Location Strategy Chartbook 04.04.2026

Real Estate Market Insights

Liz Ann Sonders, Schwab: March nonfarm payrolls +178k vs. +65k est. & -133k in prior month (rev. down from -92k)…best month since December 2024

March labor force participation rate lower at 61.9% (blue line); rate for men lower at 67.0% (orange line); rate for women lower at 57.1% (purple line)

WSJ: INCOMES: A drop in the average workweek in March led to very little growth in the index of aggregate weekly payrolls for private-sector workers (which combines hiring, wages, and hours). The 12-month change ticked down to 3.9%

Nick Timiraos, WSJ: A new paper from Fed board economists concludes that "breakeven" job growth is near zero, which means negative job growth would be almost as likely as positive job growth in any given month even if the economy is at equilibrium.

The so-what-statement:

"It would not be unusual for there to be one or more months in 2026 with declines in total payroll employment as large as -100,000 jobs, even if economic output was growing at the rate of potential output growth."

The paper suggests labor force growth is running at less than 10,000 per month: "Such a slowdown in potential labor force growth is unprecedented in recent history and would have significant implications for the U.S. economy."

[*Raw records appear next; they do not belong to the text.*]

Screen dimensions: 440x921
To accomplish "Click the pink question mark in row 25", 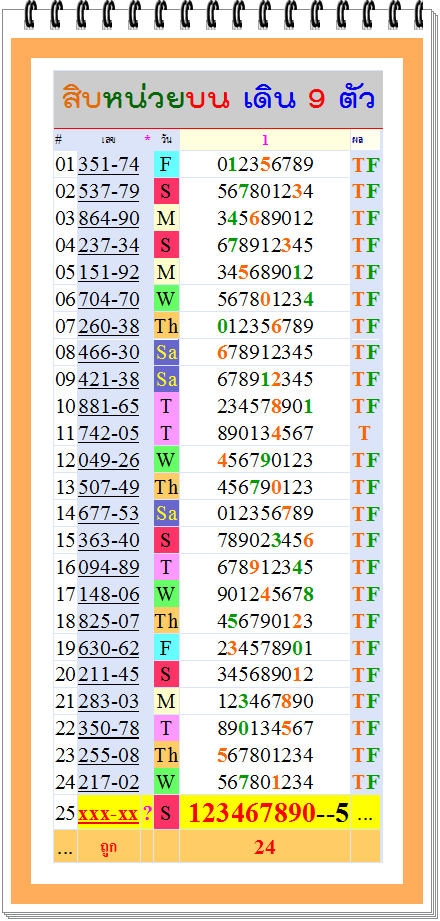I will [x=147, y=814].
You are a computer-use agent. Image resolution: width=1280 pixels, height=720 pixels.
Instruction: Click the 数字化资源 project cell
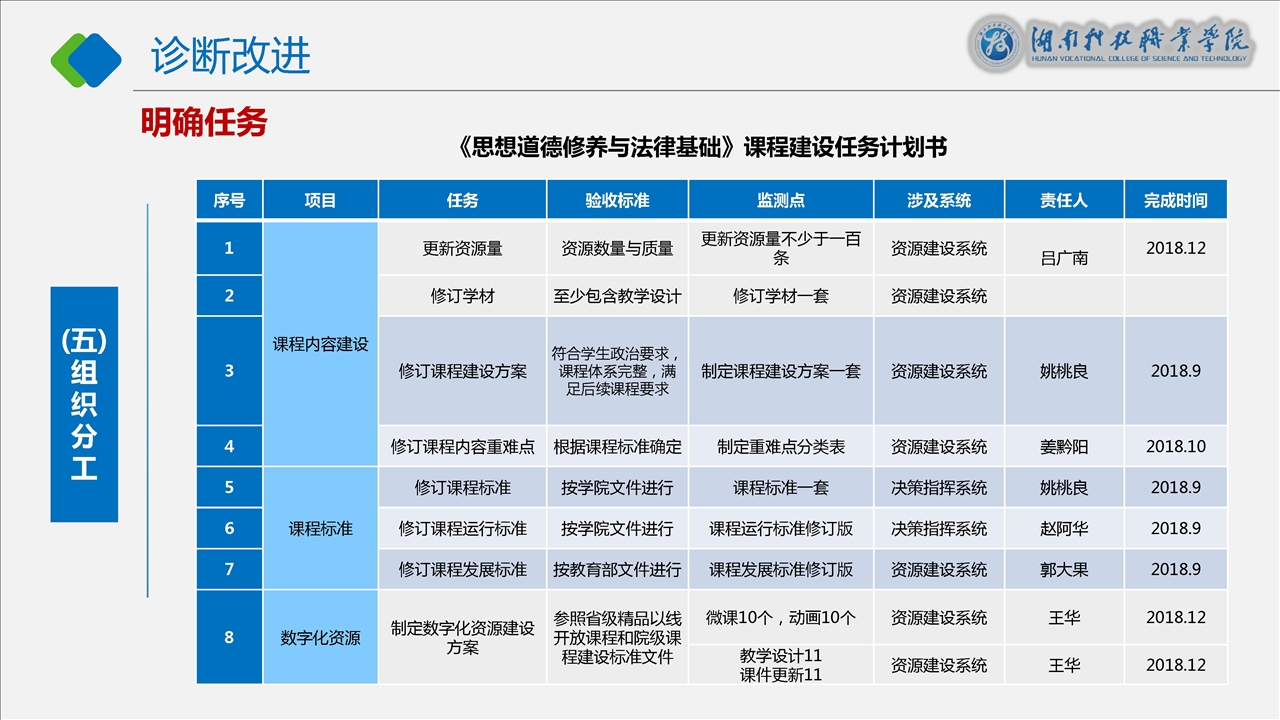click(320, 637)
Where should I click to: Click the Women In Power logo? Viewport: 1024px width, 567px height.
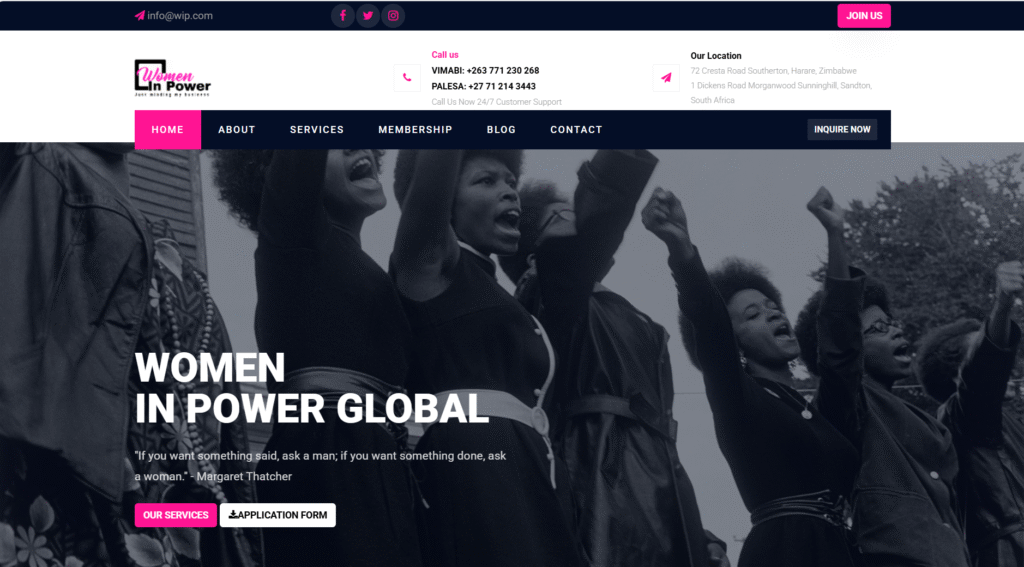click(172, 78)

After another week of fighting and confused messaging from the White House, oil markets became more decisive: The most important price for real-world oil barrels surged above $140.

Interest rates in developed markets have jumped amid fears of rising inflation since the start of the war in Iran. But while markets may be right to expect tighter monetary policy initially, history suggests that supply-driven oil price shocks lower policy rates beyond the short term.

The impact of a shock to oil supply on rates has historically been ambiguous, according to Dominic Wilson, a senior advisor in the Global Markets Research Group. Rising oil prices drive up inflation, but they also tend to weigh on economic growth, which complicates the job of central banks.

“The average historical experience shows slightly higher policy rates in the first one-to-three months after an oil supply shock and lower policy rates six-to-nine months out as growth worries weigh more heavily,” Wilson says.

Houston grew its metropolitan population by 126,720 people on a net basis between 2024 and 2025, according to recently released estimates from the U.S. Census Bureau.

This is the largest absolute increase in the nation, slightly more than the Dallas-Fort Worth area's 123,557-person gain, which was number two.

Still, the most recent population gain represents a 1.6% year‑over‑year increase, down from 2.5% between 2023 and 2024. By comparison, the U.S. population grew 0.5% over the same period.

Houston added 63,541 fewer residents in 2025 than in 2024, reflecting a sharp slowdown in population growth.

Pace of international in-migration was roughly cut in half across the 4 largest Texas metros

Fewer than 1,000 units broke ground between July 2025 and December 2025, marking the lowest level of suburban construction starts in Austin in 14 years. Suburban construction starts reflect activity across the 15 Austin submarkets outside the urban core, including Northwest Austin, Round Rock, Pflugerville and Georgetown, among others.

Elevated development activity that accelerated in recent years pushed the collective vacancy rate in these areas to 14.5%, above the metropolitan area average of 13.5%, and has translated into weak asking rent growth, currently standing at negative 5.4% year over year.

Vacancy pressures are more acute among recently completed properties that are still in lease-up. Properties completed in 2024 and 2025 across suburban submarkets currently have a vacancy rate of 32%, equivalent to 10,400 vacant units. The pullback in new starts has reduced the suburban construction pipeline to fewer than 8,900 units. That total represents a significant decline from the 15,400 units that were underway one year earlier and remains well below the recent peak of 30,800 units reached in the third quarter of 2023.

Lennar—America’s second-largest homebuilder—had to spend $62,700 on incentives per average home sale last year. Back in 2022, that figure was $17,300.
Among big builders, Lennar has been the most aggressive on the incentives front.